* Given data *
╔══
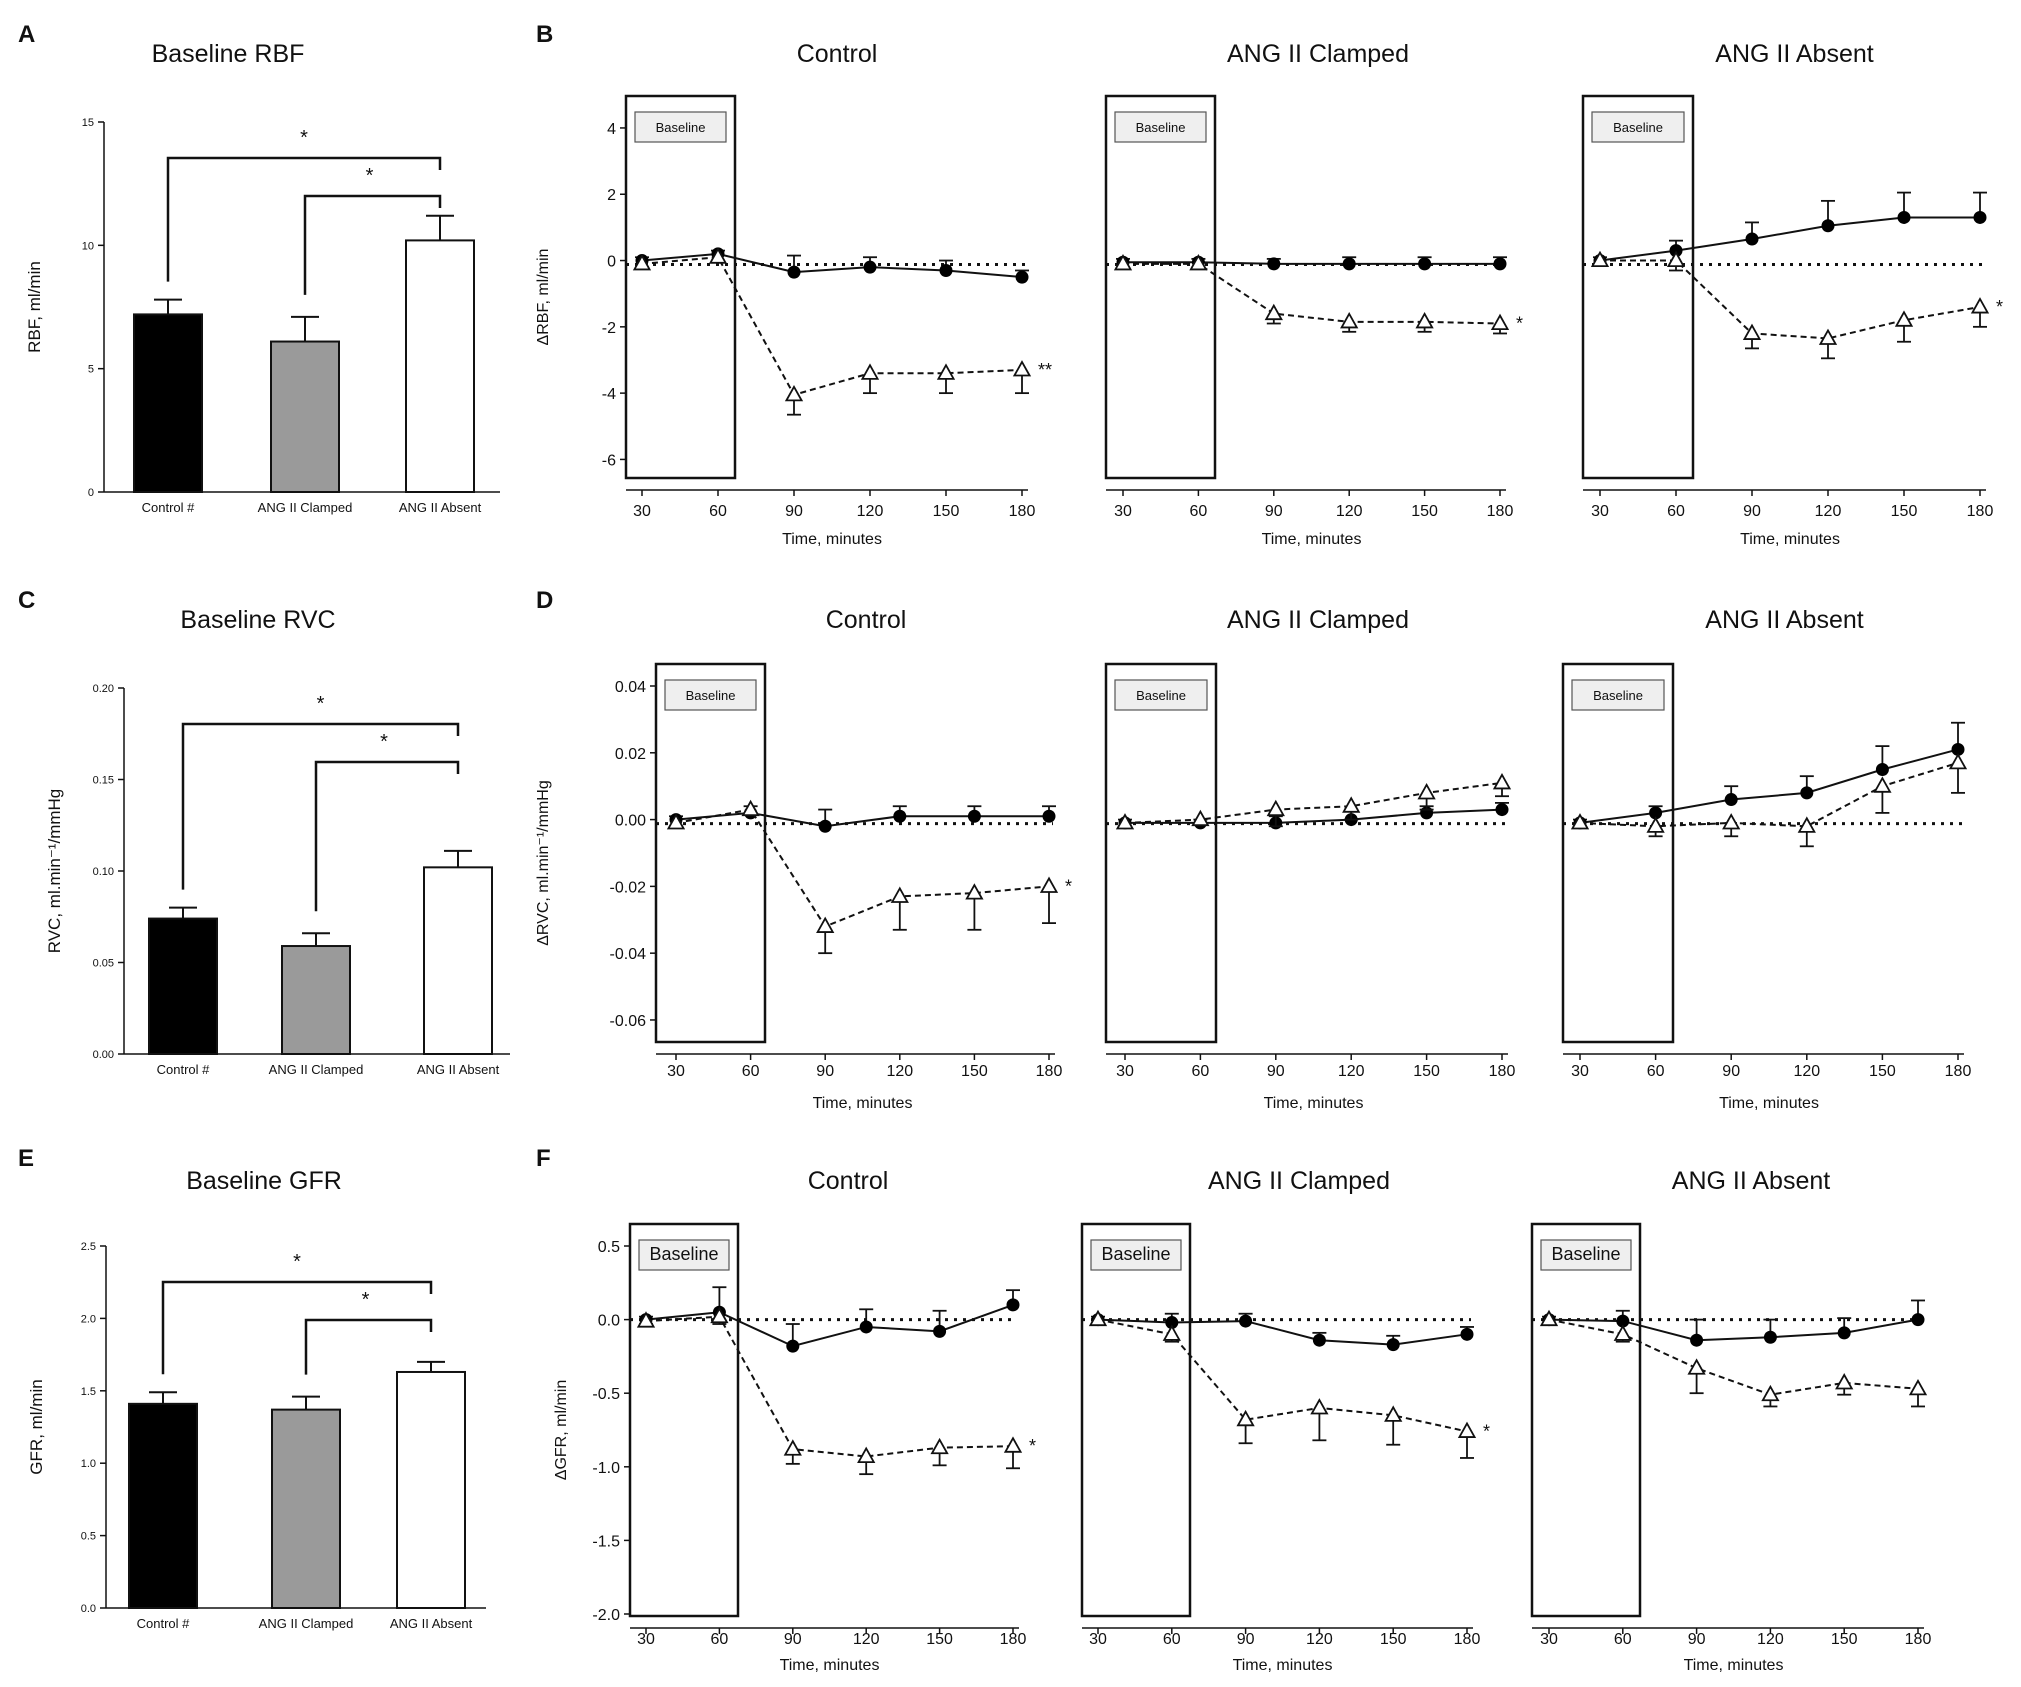 The height and width of the screenshot is (1687, 2021). I want to click on y-tick-label: 4, so click(612, 130).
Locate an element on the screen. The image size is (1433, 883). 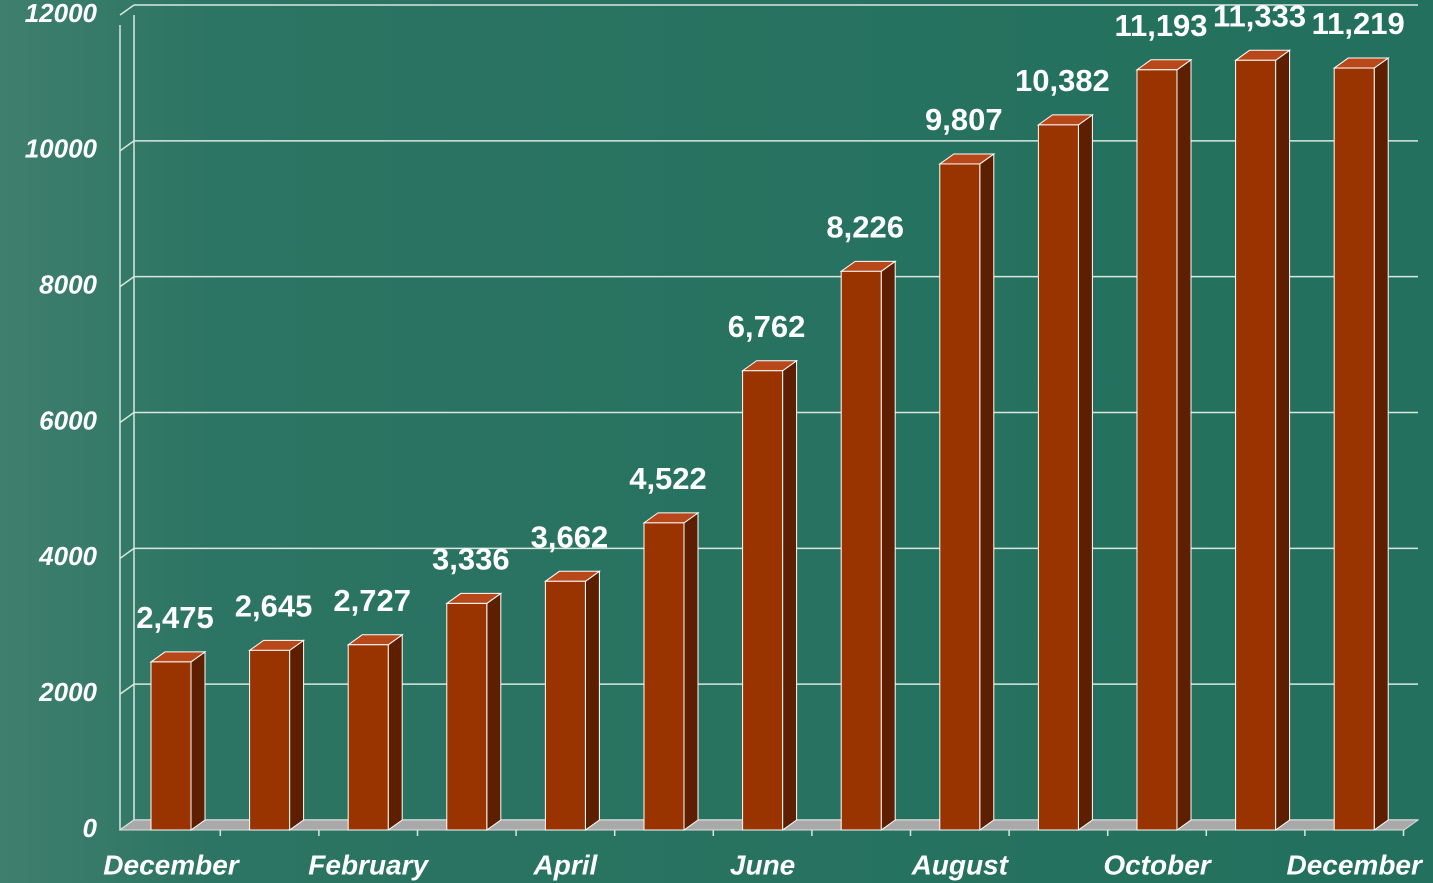
x-tick-label: April is located at coordinates (566, 864).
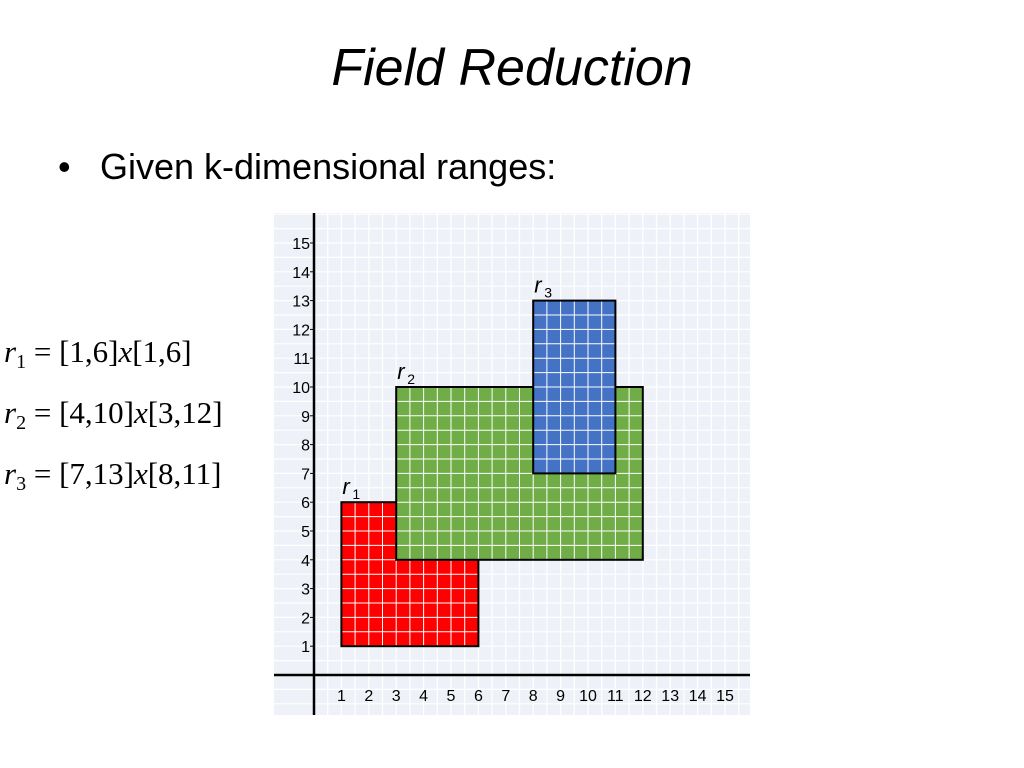 This screenshot has height=768, width=1024. Describe the element at coordinates (306, 446) in the screenshot. I see `y-tick-label: 8` at that location.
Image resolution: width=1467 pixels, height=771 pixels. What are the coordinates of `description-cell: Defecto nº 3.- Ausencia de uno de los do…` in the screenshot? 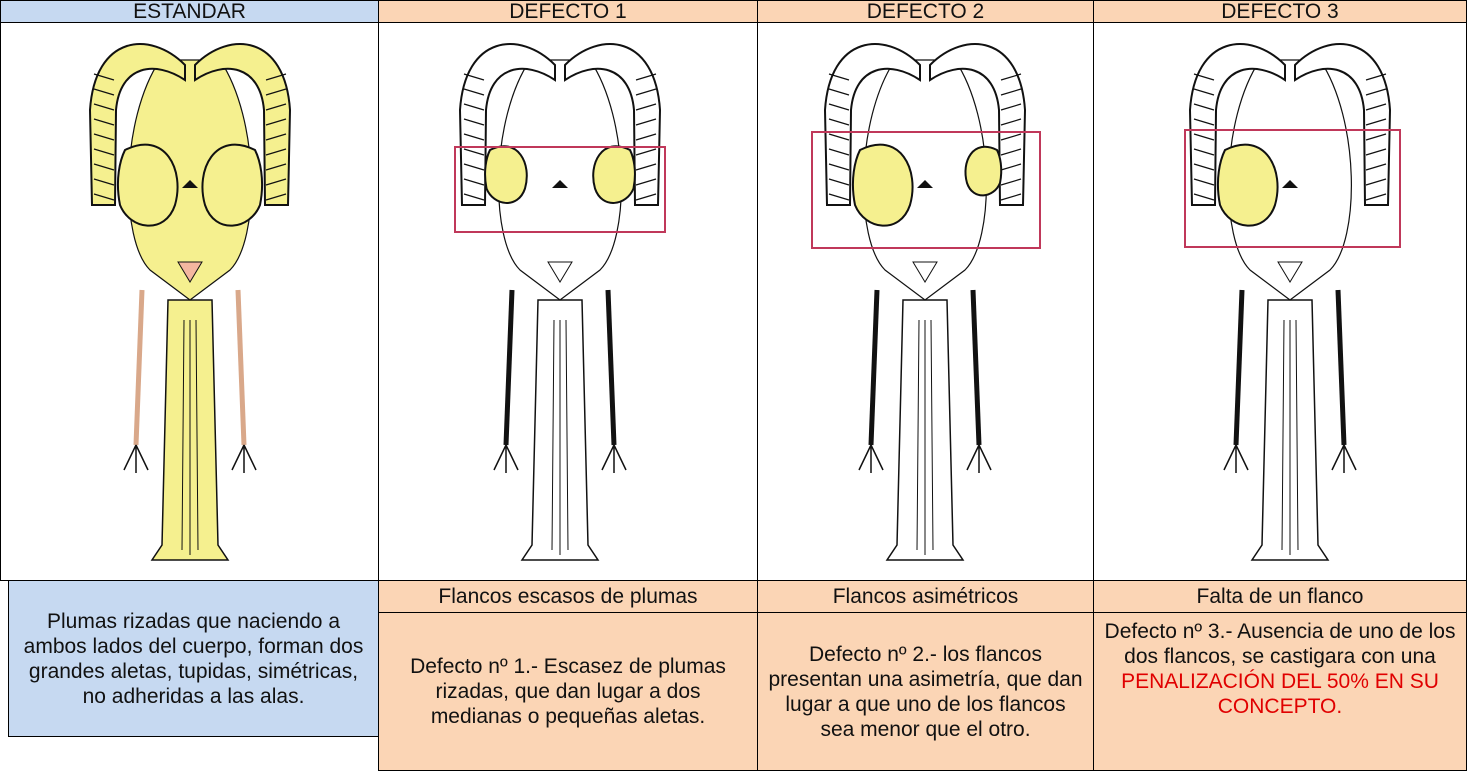 It's located at (1280, 692).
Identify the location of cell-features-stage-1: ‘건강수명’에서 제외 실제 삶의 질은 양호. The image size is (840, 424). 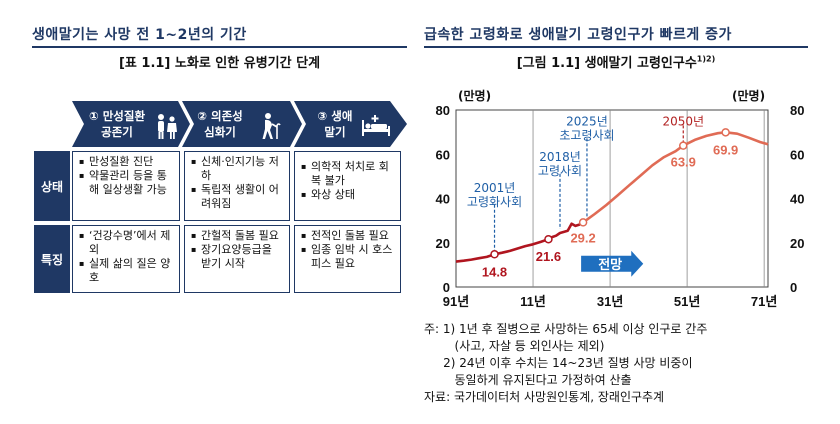
(126, 259).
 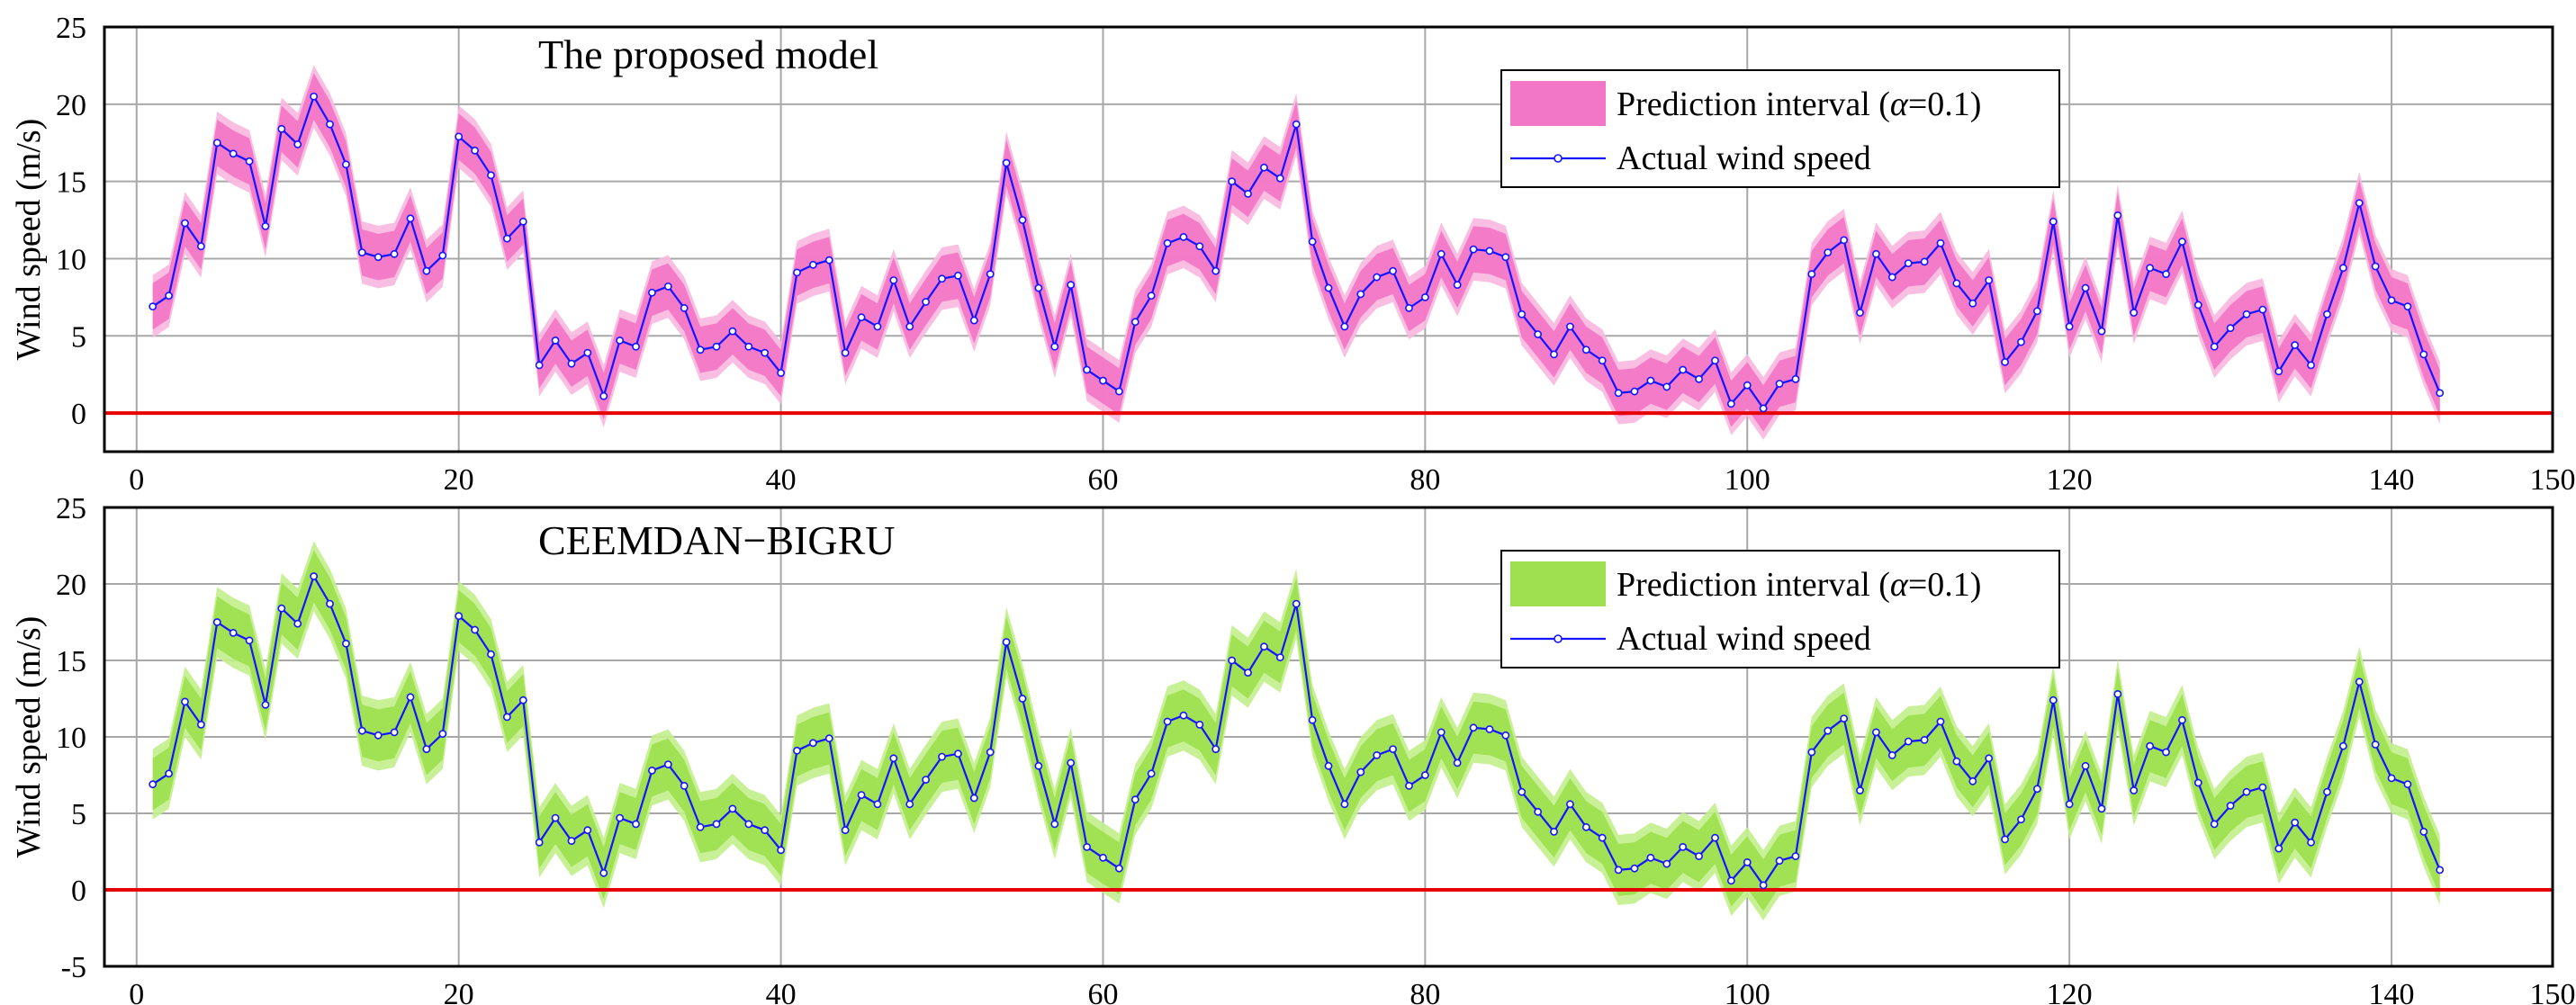 I want to click on x-tick-labels: 0 20 40 60 80 100 120 140 150, so click(x=1352, y=991).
╚══
* The problem *
Could you rewrite the records, starting at the line containing "Identify the location" and ending at the end of the records, with "image size" changed to "screenshot size" and nothing else altered? Leave the pictures out of your answer.

* Response to the exercise *
Identify the location of cell-features-stage-1: ‘건강수명’에서 제외 실제 삶의 질은 양호. The screenshot size is (840, 424). 
(126, 259).
  I want to click on x-tick-labels: 0 20 40 60 80 100 120 140 150, so click(x=1352, y=991).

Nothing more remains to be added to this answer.